[Aufgabenstellung] Geben Sie aus dem nachstehenden Text über die politischen Häftlinge der DDR den Abschnitt wörtlich wieder, der mit „13.8.1961 Mit dem“ beginnt und sich bis einschließlich „Rechtsanwalt Wolfgang Vogel.“ erstreckt.

[Zitierter Text]
13.8.1961 Mit dem Bau der Berliner Mauer verdreifacht sich die Zahl der politischen Gefangenen der DDR auf beinahe 30.000 Häftlinge. Gleichzeitig werden die meisten innerdeutschen Verbindungen abgeschnitten. 1962 Auf Initiative der evangelischen Kirche werden 15 Häftlinge gegen drei Waggonladungen Kali aus DDR-Gefängnissen in die Bundesrepublik entlassen. Ansprechpartner in der DDR ist der Rechtsanwalt Wolfgang Vogel.

[Erfasste Daten]
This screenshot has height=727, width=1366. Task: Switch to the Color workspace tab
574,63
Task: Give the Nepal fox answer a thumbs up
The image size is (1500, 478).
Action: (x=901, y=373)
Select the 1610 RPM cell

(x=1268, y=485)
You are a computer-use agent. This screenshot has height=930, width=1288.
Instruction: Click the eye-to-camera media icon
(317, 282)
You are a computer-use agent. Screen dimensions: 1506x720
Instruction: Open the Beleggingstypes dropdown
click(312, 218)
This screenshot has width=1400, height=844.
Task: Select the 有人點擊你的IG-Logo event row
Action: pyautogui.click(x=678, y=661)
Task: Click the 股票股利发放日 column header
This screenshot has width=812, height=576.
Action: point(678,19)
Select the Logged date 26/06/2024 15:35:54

[Lösung]
13.8.1961 Mit dem Bau der Berliner Mauer verdreifacht sich die Zahl der politischen Gefangenen der DDR auf beinahe 30.000 Häftlinge. Gleichzeitig werden die meisten innerdeutschen Verbindungen abgeschnitten. 1962 Auf Initiative der evangelischen Kirche werden 15 Häftlinge gegen drei Waggonladungen Kali aus DDR-Gefängnissen in die Bundesrepublik entlassen. Ansprechpartner in der DDR ist der Rechtsanwalt Wolfgang Vogel.